Je continue sur ma lancée des œuvres des auteurs de la fameuse Beat Generation. Place à Neal Cassady, celui qui a « un rire de dément » selon les dires de son incontournable et cher ami, Jack Kerouac. Toutefois, avant de vérifier sa prétendue démence, j’ai voulu en savoir plus sur le personnage. C’est la raison pour laquelle je me suis d’abord attaqué à son autobiographie.


Bon, je suis très légèrement déçu pour la raison suivante : j’espérais en lire davantage sur ses rencontres avec tous les cinglés de la Beat Generation (Kerouac, Ginsberg, Burroughs…). Cassady nous raconte surtout son enfance que l’on peut qualifier pour le moins de difficile.

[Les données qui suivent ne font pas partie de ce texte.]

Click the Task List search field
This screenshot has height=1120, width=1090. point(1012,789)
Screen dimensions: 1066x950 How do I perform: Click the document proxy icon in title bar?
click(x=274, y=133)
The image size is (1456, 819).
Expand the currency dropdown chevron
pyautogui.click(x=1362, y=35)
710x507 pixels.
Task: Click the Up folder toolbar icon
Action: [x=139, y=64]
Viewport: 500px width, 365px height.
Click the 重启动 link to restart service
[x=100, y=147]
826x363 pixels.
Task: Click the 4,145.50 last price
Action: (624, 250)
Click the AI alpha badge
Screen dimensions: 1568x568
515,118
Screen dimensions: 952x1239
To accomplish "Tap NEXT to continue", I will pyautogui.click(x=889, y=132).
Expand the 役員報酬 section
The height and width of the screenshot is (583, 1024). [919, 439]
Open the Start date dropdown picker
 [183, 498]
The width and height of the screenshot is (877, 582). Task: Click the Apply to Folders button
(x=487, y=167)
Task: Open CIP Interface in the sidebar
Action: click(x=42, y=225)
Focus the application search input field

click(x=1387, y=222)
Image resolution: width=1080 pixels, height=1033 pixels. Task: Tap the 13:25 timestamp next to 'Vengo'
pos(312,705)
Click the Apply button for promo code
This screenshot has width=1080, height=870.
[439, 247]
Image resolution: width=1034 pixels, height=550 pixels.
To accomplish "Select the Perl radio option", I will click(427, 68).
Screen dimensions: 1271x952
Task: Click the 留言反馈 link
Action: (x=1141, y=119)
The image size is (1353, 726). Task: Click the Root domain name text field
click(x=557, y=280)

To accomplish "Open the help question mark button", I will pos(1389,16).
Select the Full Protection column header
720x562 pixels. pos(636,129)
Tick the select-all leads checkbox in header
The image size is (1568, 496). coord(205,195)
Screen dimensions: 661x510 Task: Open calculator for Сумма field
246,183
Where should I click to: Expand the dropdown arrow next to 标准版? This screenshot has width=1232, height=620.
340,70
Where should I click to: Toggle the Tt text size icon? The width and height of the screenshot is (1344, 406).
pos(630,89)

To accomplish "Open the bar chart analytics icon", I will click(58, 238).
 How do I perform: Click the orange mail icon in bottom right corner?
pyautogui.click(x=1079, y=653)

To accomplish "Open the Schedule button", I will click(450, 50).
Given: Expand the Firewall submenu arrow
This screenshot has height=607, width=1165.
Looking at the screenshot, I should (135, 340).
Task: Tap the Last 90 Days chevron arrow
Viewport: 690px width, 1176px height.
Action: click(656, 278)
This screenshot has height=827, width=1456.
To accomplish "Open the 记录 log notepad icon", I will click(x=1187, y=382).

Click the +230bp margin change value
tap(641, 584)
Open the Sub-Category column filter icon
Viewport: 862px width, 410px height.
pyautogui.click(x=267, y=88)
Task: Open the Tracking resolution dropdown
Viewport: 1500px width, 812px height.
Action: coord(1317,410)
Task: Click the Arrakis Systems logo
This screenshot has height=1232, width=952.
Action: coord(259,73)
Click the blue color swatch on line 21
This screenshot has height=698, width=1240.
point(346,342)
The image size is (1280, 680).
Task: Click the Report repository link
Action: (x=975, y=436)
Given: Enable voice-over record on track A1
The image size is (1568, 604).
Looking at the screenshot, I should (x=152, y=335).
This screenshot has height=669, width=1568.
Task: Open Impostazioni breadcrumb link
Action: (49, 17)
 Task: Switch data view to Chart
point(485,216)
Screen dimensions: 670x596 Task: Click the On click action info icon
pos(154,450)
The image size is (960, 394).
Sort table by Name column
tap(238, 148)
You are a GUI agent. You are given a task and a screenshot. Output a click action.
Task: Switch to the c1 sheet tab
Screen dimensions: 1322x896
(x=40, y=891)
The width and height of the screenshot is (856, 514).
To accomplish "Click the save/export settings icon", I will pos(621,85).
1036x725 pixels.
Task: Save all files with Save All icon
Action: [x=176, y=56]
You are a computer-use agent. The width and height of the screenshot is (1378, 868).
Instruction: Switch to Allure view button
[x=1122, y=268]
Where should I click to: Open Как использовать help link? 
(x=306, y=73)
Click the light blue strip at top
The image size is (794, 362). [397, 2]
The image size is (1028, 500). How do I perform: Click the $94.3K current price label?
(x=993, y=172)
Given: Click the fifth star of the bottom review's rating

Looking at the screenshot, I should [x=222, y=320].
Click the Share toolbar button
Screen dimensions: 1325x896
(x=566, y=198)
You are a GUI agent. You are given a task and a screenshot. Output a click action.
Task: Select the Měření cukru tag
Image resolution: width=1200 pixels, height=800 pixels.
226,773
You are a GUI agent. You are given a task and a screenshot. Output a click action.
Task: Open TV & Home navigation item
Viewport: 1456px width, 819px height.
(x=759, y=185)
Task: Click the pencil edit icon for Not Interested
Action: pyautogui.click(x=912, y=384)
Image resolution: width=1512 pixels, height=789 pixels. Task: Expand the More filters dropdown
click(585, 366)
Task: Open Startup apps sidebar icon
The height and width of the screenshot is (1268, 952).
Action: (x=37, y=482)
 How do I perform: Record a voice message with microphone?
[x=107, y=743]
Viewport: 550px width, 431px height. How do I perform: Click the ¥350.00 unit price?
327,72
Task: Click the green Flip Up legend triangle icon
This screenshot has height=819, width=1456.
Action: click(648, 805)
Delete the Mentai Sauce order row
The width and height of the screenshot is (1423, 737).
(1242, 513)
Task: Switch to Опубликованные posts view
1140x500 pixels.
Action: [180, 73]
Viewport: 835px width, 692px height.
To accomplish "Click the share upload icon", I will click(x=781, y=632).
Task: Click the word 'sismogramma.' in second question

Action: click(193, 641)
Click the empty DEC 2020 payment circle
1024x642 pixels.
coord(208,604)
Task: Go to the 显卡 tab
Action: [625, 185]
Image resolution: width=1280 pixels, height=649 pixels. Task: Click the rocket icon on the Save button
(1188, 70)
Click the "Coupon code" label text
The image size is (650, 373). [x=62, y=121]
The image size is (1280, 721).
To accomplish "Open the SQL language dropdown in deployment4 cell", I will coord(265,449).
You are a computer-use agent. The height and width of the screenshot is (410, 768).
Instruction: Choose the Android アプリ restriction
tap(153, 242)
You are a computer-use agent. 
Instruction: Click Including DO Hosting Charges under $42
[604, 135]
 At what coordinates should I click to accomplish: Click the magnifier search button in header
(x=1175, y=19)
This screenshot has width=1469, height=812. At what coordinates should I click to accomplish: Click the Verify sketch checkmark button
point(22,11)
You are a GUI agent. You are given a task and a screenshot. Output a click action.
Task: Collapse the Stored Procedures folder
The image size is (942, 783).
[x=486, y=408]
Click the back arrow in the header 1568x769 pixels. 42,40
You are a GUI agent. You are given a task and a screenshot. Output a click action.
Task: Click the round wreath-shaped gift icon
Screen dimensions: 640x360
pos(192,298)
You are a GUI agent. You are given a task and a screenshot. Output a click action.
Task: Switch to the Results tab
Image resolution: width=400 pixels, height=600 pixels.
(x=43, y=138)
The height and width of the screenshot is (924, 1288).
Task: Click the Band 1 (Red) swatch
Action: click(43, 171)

Entre un père qui avait un sérieux penchant sur la bouteille (Neal lui-même n’était pas en reste à l’âge adulte) :


« Ces clins d’œil à répétition, ces regards où l’envie se lisait en grosses majuscules, autant que cet embrasement progressif de son visage, signifiaient, en réalité, que l’heure approchait où il allait enfin assouvir son inextinguible soif. Et ce, d’autant plus que, le samedi, toutes les conditions, quoique contradictoires, étaient remplies. Primo, le matin de ce jour-là, il se réveillait sans gueule de bois car, comme chacun a pu le vérifier, jamais, durant les années noires, il n’a manqué une seule journée de travail quand il s’en voyait proposer une ; et, secundo, aurait-il ou non gagné quelque argent le reste de la semaine et pris de l’avance sur l’horaire, ce n’était vraiment que le samedi soir qu’il se noircissait en conscience. »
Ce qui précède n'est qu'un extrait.